> [Passage given]:
__________________________________________________

0

The problem is that the speed is very slow, terrible slow, even under a small n, for example: when n=1024, there must be something wrong, anyone?

I didn't create new matrix C whenever function call, I add the new result to the previous result which is stored in original matrix C when base case occurs.

int **matA,**matB,**matC;

    void matmul_div_rec(int Arow,int Acol,int Brow,int Bcol,int n) {
        if(n==1)
        {
            matC[Arow][Bcol]+=matA[Arow][Acol]*matB[Brow][Bcol];
        }
        else
        {
            matmul_div_rec(Arow+0,Acol+0,Brow+0,Bcol+0,n/2);
            matmul_div_rec(Arow+0,Acol+n/2,Brow+n/2,Bcol+0,n/2);
            matmul_div_rec(Arow+0,Acol+0,Brow+0,Bcol+n/2,n/2);
            matmul_div_rec(Arow+0,Acol+n/2,Brow+n/2,Bcol+n/2,n/2);
            matmul_div_rec(Arow+n/2,Acol+0,Brow+0,Bcol+0,n/2);
            matmul_div_rec(Arow+n/2,Acol+n/2,Brow+n/2,Bcol+0,n/2);
            matmul_div_rec(Arow+n/2,Acol+0,Brow+0,Bcol+n/2,n/2);
            matmul_div_rec(Arow+n/2,Acol+n/2,Brow+n/2,Bcol+n/2,n/2);
        }
        return; }
int main()

__________________________________________________

> [Exercise data]:
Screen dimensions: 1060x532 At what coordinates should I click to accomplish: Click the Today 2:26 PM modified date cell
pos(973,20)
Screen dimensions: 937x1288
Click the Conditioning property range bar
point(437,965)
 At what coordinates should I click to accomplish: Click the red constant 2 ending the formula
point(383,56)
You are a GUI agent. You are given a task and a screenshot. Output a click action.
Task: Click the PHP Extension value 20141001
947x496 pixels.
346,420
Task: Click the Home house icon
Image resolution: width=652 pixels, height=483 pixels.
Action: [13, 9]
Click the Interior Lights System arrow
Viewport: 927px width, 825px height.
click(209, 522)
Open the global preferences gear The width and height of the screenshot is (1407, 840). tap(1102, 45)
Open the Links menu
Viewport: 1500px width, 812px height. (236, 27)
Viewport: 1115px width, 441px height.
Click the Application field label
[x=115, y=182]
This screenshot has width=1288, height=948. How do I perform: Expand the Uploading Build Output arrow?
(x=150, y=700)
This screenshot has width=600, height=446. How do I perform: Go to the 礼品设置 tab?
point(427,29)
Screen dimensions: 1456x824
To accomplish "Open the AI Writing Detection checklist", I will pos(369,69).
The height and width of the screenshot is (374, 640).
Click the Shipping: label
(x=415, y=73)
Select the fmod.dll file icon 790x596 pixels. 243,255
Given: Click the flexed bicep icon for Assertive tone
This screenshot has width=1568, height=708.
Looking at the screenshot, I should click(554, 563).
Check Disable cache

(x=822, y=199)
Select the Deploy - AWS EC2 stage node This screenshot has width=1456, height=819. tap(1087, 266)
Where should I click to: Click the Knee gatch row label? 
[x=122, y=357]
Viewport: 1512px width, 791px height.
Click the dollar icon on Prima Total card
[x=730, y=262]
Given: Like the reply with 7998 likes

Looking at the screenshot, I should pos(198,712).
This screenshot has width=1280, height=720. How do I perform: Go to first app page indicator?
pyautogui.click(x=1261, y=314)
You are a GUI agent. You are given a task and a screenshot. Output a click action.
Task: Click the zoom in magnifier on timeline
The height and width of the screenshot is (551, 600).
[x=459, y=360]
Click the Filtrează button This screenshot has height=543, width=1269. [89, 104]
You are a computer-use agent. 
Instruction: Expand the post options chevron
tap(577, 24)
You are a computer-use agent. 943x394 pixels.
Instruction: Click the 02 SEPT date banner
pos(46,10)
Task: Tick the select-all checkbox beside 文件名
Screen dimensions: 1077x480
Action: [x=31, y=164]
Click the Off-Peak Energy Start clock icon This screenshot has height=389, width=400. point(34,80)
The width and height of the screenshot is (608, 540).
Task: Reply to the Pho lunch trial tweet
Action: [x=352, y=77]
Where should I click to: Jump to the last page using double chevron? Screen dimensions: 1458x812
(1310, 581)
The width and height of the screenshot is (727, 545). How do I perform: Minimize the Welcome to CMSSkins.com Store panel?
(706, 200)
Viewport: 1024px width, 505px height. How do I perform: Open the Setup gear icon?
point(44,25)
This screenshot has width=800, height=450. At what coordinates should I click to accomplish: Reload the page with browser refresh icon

__________________________________________________

> [What this exercise asks]:
a – Answer these questions about the matrix multiplication post:
(i) What value of n does the post give as an example of where the speed is still slow?
(ii) What condition on n defines the base case of the recursive function?
(iii) What are the names of the three matrix pointers declared before the function?
b – In the records, swap "Shipping" for "Billing" in the part that opens with the line containing "The height and width of the screenshot is (374, 640)." and closes with the line containing "Select the Deploy", both included. Give back only those lines, with nothing else changed.
The text and the records come from unrelated sources.

> [Exercise solutions]:
a –
(i) 1024
(ii) n==1
(iii) matA, matB and matC

b –
The height and width of the screenshot is (374, 640).
Click the Billing: label
(x=415, y=73)
Select the fmod.dll file icon 790x596 pixels. 243,255
Given: Click the flexed bicep icon for Assertive tone
This screenshot has width=1568, height=708.
Looking at the screenshot, I should click(554, 563).
Check Disable cache

(x=822, y=199)
Select the Deploy - AWS EC2 stage node This screenshot has width=1456, height=819. tap(1087, 266)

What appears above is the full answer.